For years, combustible dust compliance forced facility managers, engineers, and safety teams to navigate a maze of overlapping NFPA standards. You had the “fundamentals” in NFPA 652, then separate commodity standards like NFPA 61 (agricultural dust), NFPA 484 (metal dust), NFPA 654 (general dusts), NFPA 655 (sulfur), and NFPA 664 (wood).
The result? Conflicting interpretations, inconsistent enforcement, and plenty of confusion between designers, system owners, and Authorities Having Jurisdiction (AHJs).
Effective December 6, 2024, NFPA 660: Standard for Combustible Dusts and Particulate Solids replaces the major dust-related NFPA standards with one consolidated document. Its purpose is straightforward: provide a single, unified framework that clarifies requirements, removes contradictions, and gives organizations a clearer path to compliance.
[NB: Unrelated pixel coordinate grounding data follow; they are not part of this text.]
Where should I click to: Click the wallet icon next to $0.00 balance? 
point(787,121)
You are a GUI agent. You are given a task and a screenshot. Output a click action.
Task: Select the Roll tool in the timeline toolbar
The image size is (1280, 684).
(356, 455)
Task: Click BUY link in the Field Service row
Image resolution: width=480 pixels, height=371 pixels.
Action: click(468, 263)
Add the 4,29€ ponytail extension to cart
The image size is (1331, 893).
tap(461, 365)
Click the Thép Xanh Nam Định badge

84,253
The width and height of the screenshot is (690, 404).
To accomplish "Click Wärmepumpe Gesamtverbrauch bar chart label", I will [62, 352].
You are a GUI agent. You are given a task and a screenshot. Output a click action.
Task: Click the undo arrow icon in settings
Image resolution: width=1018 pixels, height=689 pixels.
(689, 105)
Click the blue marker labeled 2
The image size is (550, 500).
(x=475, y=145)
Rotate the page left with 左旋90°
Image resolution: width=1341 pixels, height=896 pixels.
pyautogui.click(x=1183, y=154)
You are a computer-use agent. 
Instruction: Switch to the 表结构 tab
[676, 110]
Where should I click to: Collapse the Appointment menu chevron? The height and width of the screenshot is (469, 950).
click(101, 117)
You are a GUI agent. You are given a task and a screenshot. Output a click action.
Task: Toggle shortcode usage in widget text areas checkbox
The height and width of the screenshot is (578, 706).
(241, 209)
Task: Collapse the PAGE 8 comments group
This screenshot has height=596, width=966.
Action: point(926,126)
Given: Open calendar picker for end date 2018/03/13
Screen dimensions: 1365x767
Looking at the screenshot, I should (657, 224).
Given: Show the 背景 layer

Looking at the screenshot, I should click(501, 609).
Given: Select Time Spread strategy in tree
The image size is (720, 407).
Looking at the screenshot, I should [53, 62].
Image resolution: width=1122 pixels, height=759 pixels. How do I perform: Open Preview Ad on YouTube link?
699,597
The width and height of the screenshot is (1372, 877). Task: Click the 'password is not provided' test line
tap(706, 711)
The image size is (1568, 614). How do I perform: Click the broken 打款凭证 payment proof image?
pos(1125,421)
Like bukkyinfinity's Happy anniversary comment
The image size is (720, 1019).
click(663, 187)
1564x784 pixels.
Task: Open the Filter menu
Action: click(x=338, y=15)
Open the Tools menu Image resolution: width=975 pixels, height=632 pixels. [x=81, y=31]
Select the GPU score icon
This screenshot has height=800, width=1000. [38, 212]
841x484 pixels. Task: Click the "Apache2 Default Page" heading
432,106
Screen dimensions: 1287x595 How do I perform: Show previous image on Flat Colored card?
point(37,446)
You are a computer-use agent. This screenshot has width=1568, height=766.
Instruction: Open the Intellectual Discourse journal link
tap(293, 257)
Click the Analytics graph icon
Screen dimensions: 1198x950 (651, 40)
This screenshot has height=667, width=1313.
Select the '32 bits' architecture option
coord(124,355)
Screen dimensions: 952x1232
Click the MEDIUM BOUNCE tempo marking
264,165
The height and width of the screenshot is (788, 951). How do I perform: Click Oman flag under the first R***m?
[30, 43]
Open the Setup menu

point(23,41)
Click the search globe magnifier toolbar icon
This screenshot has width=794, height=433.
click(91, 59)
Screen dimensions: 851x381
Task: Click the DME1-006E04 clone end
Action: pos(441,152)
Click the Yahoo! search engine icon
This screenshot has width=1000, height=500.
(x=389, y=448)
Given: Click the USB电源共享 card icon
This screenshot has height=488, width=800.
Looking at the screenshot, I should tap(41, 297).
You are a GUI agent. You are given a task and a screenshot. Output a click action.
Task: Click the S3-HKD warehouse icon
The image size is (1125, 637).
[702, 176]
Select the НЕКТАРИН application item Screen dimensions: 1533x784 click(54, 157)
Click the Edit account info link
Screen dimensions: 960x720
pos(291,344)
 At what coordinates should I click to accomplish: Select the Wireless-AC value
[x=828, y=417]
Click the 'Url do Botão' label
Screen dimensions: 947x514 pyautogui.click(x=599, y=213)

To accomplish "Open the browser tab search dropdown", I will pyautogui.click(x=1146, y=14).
While the document number and structure are new, the core safety principles remain firmly in place. NFPA 660 reinforces, and in some areas strengthens, the practices already familiar to dust-producing operations:
660 retains the requirement for an initial DHA and continues the 5-year revalidation cycle. Facilities must identify where dust is generated, how it accumulates, and how ignition sources are controlled.
Static electricity remains one of the most common ignition sources. Conductive ducting and verified electrical continuity are still critical for safe system design.
660 stresses controlling fugitive dust layers and ensuring equipment can be opened, inspected, and cleaned. Ducting that disassembles quickly, such as Nordfab Quick-Fit®, makes these tasks easier, which helps facilities maintain compliance and reduce downtime.
NFPA 660 simplifies the rulebook but doesn’t change the physics. Safe airflow, clean systems, and effective ignition control are still the backbone of compliance. The new standard simply makes it clearer—and easier—to get there.